- Task prompt -
Only one stretch of the data below is wanted: the lines starting at the one with "The width and height of the screenshot is (2380, 1546)." and ending at the one with "Given: Click the ORDER ONLINE button", both included, given again exactly.

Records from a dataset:

━━━━━━━━━━

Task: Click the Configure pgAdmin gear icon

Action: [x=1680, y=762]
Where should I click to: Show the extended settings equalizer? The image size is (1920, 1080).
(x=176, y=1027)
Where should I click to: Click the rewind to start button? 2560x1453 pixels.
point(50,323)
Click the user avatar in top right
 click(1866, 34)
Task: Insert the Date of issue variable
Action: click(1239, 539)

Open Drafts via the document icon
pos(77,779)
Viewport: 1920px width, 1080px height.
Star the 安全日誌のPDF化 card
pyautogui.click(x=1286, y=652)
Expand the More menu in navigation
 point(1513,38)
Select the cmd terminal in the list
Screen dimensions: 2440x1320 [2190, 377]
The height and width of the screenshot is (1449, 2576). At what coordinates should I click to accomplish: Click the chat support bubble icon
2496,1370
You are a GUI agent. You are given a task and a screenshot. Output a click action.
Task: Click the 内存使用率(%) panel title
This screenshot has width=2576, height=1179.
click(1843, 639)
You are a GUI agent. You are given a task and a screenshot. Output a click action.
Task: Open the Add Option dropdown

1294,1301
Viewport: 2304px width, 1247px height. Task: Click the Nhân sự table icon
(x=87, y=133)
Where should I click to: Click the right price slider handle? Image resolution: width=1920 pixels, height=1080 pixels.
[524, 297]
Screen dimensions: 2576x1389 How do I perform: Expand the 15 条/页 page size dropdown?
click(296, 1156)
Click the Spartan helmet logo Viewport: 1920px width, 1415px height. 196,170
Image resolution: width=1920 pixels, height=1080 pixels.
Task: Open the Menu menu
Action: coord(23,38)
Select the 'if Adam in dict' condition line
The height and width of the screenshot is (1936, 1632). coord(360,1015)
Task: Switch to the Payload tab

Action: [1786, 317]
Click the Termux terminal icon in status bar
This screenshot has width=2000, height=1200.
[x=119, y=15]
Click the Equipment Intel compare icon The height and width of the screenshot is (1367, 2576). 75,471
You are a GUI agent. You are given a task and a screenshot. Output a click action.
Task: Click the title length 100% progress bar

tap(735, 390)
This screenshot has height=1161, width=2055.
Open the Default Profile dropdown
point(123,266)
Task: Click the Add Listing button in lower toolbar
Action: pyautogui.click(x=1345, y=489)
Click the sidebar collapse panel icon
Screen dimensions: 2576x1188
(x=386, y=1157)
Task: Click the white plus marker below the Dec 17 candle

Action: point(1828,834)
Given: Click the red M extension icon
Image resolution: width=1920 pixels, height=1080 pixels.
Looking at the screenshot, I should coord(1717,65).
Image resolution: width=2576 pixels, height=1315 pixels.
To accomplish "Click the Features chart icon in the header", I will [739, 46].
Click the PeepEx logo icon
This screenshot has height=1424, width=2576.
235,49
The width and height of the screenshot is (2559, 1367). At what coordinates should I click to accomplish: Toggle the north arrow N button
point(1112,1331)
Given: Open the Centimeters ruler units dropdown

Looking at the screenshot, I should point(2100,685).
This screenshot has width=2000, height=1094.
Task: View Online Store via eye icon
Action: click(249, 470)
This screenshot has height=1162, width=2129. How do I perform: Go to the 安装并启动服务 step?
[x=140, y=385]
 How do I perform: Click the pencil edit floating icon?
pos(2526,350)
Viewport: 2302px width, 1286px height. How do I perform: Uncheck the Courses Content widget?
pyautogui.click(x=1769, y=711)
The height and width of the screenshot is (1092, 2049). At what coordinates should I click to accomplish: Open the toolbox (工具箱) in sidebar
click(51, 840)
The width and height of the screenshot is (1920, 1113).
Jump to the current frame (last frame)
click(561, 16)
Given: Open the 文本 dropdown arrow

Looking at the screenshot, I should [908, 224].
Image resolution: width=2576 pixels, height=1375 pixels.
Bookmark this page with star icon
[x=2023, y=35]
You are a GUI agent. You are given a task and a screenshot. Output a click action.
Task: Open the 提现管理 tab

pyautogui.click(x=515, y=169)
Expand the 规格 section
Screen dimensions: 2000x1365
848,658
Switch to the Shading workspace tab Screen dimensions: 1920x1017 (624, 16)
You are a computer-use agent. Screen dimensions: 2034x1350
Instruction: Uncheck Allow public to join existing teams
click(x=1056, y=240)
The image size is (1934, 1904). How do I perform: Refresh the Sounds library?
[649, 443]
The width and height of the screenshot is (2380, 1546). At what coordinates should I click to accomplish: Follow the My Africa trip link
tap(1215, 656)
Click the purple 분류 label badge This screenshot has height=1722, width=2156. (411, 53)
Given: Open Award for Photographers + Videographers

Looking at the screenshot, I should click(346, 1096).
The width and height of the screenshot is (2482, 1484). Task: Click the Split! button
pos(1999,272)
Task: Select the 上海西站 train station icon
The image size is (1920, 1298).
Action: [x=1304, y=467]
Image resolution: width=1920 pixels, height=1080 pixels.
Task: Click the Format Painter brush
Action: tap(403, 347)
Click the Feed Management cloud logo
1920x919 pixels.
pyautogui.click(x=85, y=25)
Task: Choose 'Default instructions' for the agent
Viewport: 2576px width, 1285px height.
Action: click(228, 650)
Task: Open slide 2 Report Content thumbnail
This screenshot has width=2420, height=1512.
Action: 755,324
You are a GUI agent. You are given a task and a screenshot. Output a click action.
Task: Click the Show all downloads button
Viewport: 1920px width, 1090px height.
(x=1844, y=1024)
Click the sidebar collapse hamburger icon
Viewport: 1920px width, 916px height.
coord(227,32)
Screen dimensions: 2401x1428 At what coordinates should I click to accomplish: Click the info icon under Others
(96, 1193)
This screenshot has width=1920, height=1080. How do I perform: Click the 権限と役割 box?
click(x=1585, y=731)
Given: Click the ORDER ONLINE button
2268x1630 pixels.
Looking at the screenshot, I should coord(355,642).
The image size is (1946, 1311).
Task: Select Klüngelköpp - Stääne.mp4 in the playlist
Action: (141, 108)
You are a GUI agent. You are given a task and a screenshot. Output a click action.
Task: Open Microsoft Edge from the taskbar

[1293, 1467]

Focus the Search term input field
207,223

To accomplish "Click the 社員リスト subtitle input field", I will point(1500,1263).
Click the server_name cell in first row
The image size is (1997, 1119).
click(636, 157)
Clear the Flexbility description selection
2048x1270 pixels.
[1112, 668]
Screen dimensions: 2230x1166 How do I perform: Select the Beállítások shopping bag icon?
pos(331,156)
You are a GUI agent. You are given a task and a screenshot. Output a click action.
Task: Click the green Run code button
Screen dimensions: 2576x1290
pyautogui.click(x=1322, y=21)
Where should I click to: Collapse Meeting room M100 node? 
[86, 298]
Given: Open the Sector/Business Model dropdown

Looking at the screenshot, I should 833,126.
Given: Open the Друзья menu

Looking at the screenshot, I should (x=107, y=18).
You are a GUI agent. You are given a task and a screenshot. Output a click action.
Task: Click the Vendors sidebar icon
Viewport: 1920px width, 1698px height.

━━━━━━━━━━

- Exercise answer -
The width and height of the screenshot is (2380, 1546). At what coordinates should I click to accomplish: Follow the My Africa trip link
tap(1215, 656)
Click the purple 분류 label badge This screenshot has height=1722, width=2156. (411, 53)
Given: Open Award for Photographers + Videographers

Looking at the screenshot, I should click(346, 1096).
The width and height of the screenshot is (2482, 1484). Task: Click the Split! button
pos(1999,272)
Task: Select the 上海西站 train station icon
The image size is (1920, 1298).
Action: [x=1304, y=467]
Image resolution: width=1920 pixels, height=1080 pixels.
Task: Click the Format Painter brush
Action: tap(403, 347)
Click the Feed Management cloud logo
1920x919 pixels.
pyautogui.click(x=85, y=25)
Task: Choose 'Default instructions' for the agent
Viewport: 2576px width, 1285px height.
Action: click(228, 650)
Task: Open slide 2 Report Content thumbnail
This screenshot has width=2420, height=1512.
Action: 755,324
You are a GUI agent. You are given a task and a screenshot. Output a click action.
Task: Click the Show all downloads button
Viewport: 1920px width, 1090px height.
(x=1844, y=1024)
Click the sidebar collapse hamburger icon
Viewport: 1920px width, 916px height.
coord(227,32)
Screen dimensions: 2401x1428 At what coordinates should I click to accomplish: Click the info icon under Others
(96, 1193)
This screenshot has width=1920, height=1080. How do I perform: Click the 権限と役割 box?
click(x=1585, y=731)
Given: Click the ORDER ONLINE button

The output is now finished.